REQUIRED ACTION
Every line in the records below with the string "computer" is to be copied out.

[SUPPLIED DATA Boundary: Start]

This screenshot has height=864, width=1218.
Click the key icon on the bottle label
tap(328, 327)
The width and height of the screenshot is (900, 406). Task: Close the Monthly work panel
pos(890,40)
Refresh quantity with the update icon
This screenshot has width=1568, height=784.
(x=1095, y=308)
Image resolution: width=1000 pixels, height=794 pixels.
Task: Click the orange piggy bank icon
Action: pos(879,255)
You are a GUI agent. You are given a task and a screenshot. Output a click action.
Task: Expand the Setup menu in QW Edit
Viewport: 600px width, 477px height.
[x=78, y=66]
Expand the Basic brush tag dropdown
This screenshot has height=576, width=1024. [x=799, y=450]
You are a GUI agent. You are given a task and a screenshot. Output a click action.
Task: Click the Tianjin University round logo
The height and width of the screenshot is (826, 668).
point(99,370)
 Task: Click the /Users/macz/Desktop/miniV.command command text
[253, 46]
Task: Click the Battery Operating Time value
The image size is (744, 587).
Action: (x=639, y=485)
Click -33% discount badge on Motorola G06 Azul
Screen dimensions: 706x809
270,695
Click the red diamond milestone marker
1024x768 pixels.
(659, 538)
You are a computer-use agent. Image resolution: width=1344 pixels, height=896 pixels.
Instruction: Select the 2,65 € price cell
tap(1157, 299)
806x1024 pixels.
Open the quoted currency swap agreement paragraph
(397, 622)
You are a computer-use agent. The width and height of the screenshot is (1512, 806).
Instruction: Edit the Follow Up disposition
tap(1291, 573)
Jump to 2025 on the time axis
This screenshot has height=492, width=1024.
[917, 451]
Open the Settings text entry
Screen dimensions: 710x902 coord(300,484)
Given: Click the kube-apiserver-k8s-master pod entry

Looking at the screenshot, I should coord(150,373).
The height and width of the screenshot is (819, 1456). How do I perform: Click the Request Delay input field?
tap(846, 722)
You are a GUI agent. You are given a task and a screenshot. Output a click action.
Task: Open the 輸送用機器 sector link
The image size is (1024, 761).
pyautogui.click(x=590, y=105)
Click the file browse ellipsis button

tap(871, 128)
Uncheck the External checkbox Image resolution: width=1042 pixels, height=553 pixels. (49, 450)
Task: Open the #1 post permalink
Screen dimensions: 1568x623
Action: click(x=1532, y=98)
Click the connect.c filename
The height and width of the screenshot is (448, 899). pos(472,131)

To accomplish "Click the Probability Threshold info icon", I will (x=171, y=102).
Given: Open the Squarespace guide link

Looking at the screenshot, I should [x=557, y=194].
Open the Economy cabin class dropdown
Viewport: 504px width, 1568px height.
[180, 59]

[SUPPLIED DATA Boundary: End]

ANSWER TO THIS TASK
You are a computer-use agent. Image resolution: width=1344 pixels, height=896 pixels.
You are a computer-use agent. The width and height of the screenshot is (1512, 806).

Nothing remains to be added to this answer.